Verbraucher müssen nicht fürchten, sich durch Fleisch- und Wurstwaren betroffener Betriebe selbst zu infizieren, so die Verbraucherzentrale Bayern. Weshalb die Arbeit in Zerlegebetrieben wie Bayernfleisch und in Schlachthöfen eine Ausbreitung des Virus begünstigen, liegt zum einen an den niedrigen Raumtemperaturen im einstelligen Bereich, die für Coronaviren günstig sind.

Dies führte unter anderem Virologe Christian Drosten an.

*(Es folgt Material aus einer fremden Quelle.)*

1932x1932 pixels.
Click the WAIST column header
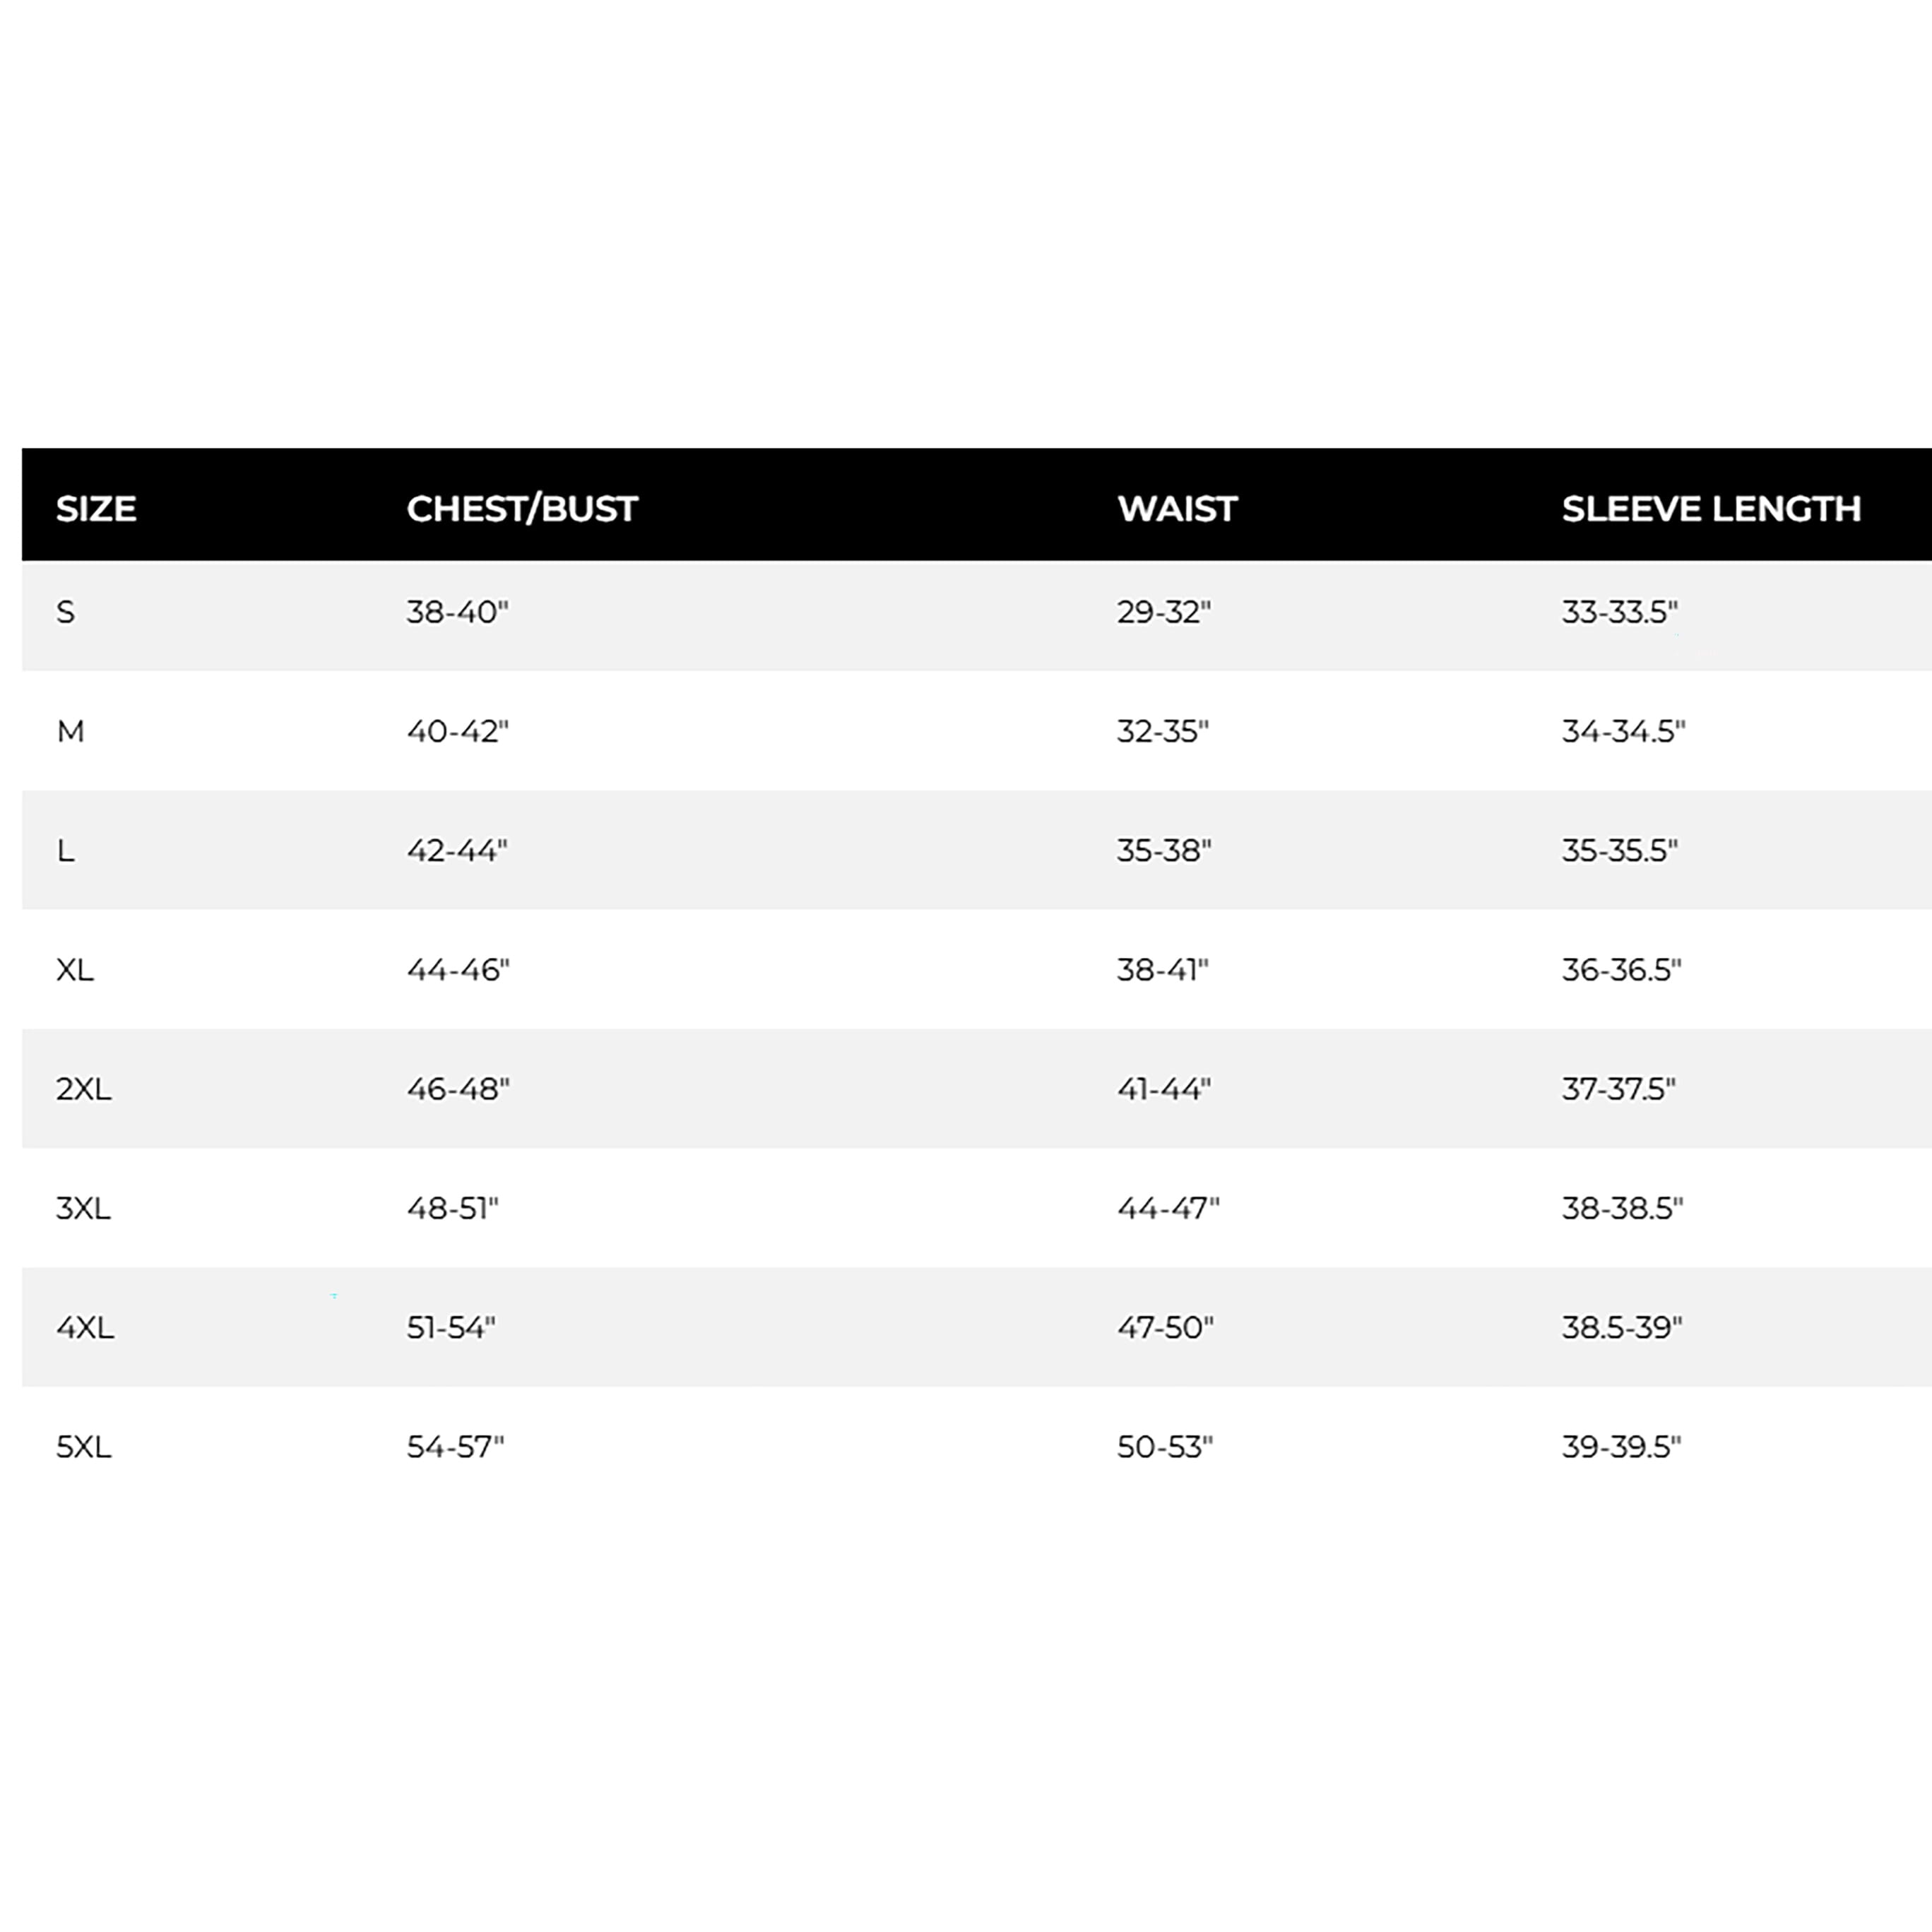pyautogui.click(x=1177, y=509)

Während Temperaturen ab 60 Grad das Virus abtöten, zeigten Zellkultur-Tests der Weltgesundheitsorganisation WHO, dass bei vier Grad die Zahl der Viren sogar nach 21 Tagen kaum sinkt.

„Konsequente Eigentestungen“

In Betrieben kommt das Risiko hinzu, dass Belüftungsanlagen Aerosole verteilen. „Die bei Bayernfleisch eingesetzte Be- und Entlüftungsanlage basiert nicht auf einem Umluftverfahren, sondern auf der ausschließlichen Zufuhr von Frischluft“, teilte gestern Geschäftsführer Florian Absmeier mit. Das Unternehmen lege zum Schutz der Mitarbeiter „oberste Priorität auf die Einhaltung höchster Hygiene- und Sicherheitsstandards im Rahmen des Corona-Infektionsschutzes“ und werde die regelmäßigen Eigentestungen konsequent fortführen. Wie es dennoch zum Ausbruch des Virus kommen konnte, blieb bis Redaktionsschluss offen.